A Turkish official posted pictures from the meeting on X, formerly known as Twitter, writing (translated from Turkish), “Our President @RTErdogan received Elon Musk, the founder of Tesla and SpaceX companies, at the Turkevi in New York.”
Erdogan’s interest in courting Musk, according to reporting from Bloomberg, may have less to do with electric cars than it does with enhancing his country’s military capacities. Musk’s SpaceX-supported Starlink satellite internet service has been used by both the United States and the Ukrainian military for communications and intelligence gathering.
The service has also been the source of recent controversy when it emerged that Musk had refused to allow Ukraine to use Starlink to launch an attack on Russian forces in Crimea in 2022.

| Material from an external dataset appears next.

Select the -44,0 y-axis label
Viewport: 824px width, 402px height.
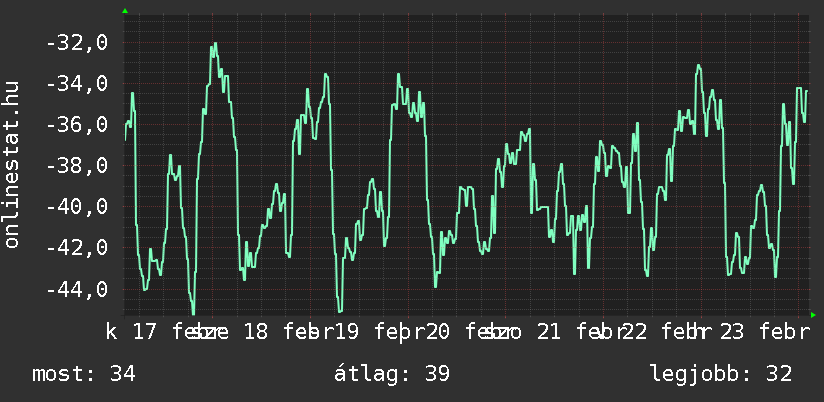point(77,290)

Erdogan, however, seems optimistic about a future partnership with Musk. “Meeting with Musk has allowed Erdogan to promote some of his key ambitions, such as the planned launch of the Turksat 6A satellite next June,” Bloomberg wrote. “Erdogan has called that a critical milestone for collecting intelligence that may be used for military purposes.”
A partnership between Erdogan and Musk, both controversial figures, would come as little surprise to anyone familiar with the type of public comments each is prone to making.
For example, a few months ago, Erdogan told supporters at a rally, “We are against the LGBT.” At the same time, Musk’s hard-right views on trans rights have been documented, including a statement that he would start “actively lobbying to criminalize” supporting a minor’s desire for gender-affirming healthcare, as reported by Insider. And the reputation of Twitter, now X, has shifted in this area since Musk took over, with GLAAD calling it the worst social media platform for LGBTQ+ safety. That said, the Human Rights Campaign, an LGBTQ advocacy group, has consistently given Tesla a perfect score on LGBTQ equality in the workplace.
Turkey is also developing its own electric vehicle for the first time — the Togg. It hopes to produce 28,000 units in 2023, Bloomberg reports, and begin exporting the EVs to Scandinavian countries first. A partnership with Tesla could lead to the established EV company helping Turkey with its battery technology.